Screen-element location records:
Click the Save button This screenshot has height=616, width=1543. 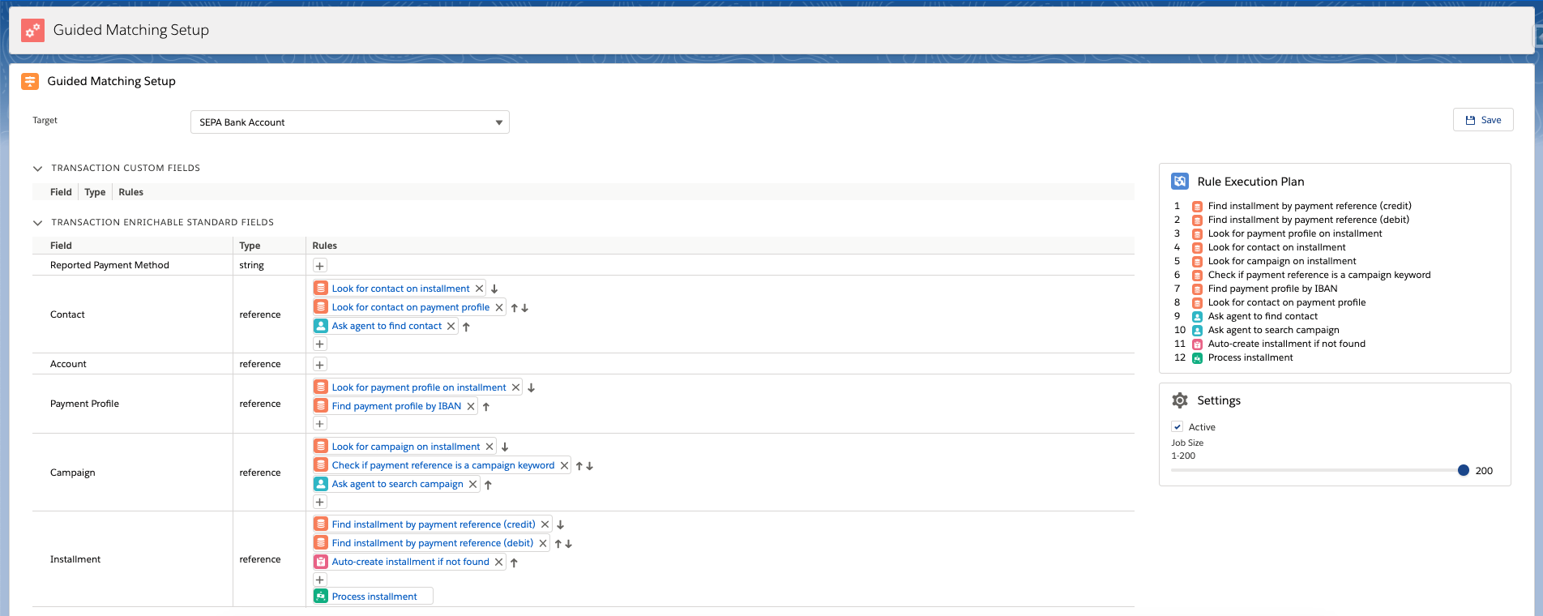(x=1482, y=120)
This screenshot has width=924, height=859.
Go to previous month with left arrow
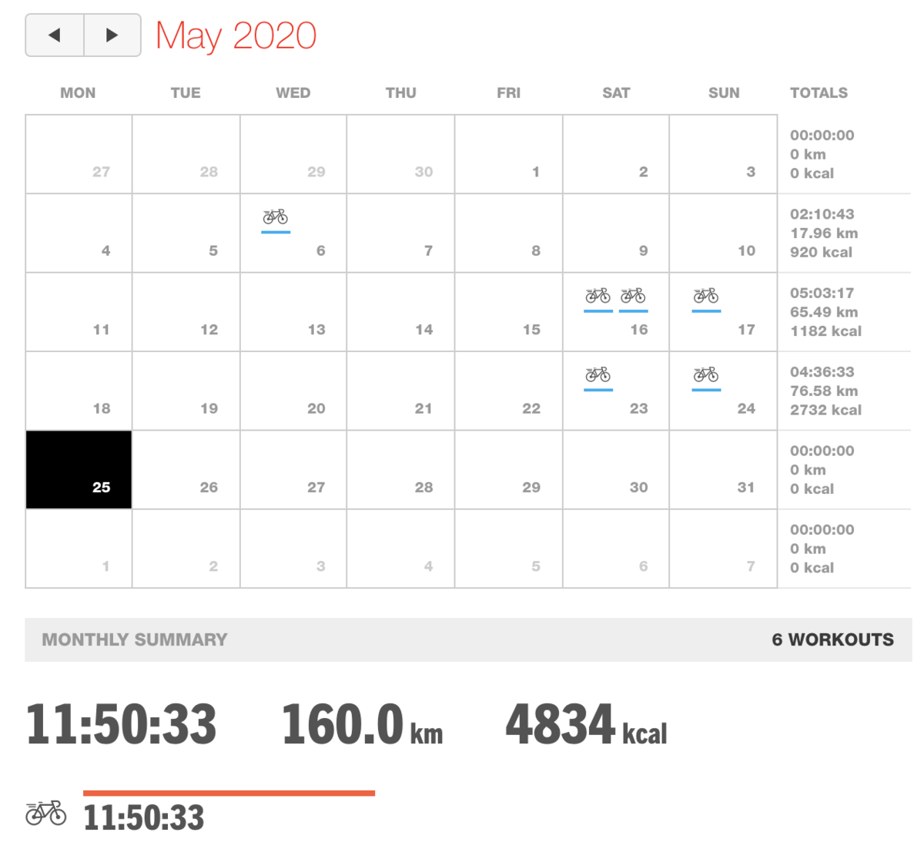click(x=55, y=35)
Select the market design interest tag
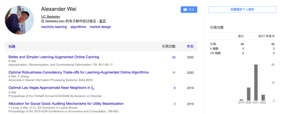This screenshot has width=282, height=114. 100,27
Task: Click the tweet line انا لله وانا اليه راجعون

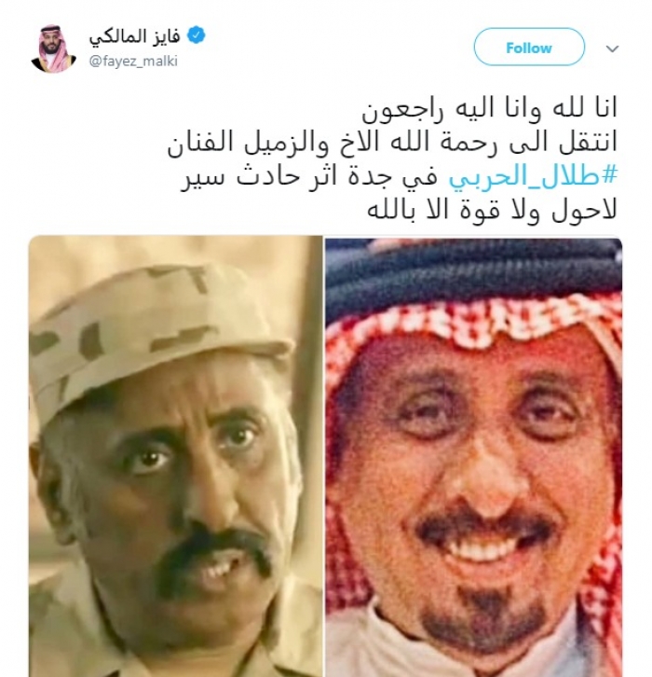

WHAT IS EXPECTED: Arrange the lines of the records as a JSON list of strings, one string per line, from the line containing "This screenshot has width=924, height=859." through the end of the records, leaving out blank lines and all pictures.

PROBLEM SOLUTION:
[
  "This screenshot has width=924, height=859.",
  "Go to previous month with left arrow",
  "click(x=55, y=35)",
  "Select the market design interest tag",
  "This screenshot has width=282, height=114. 100,27",
  "Task: Click the tweet line انا لله وانا اليه راجعون"
]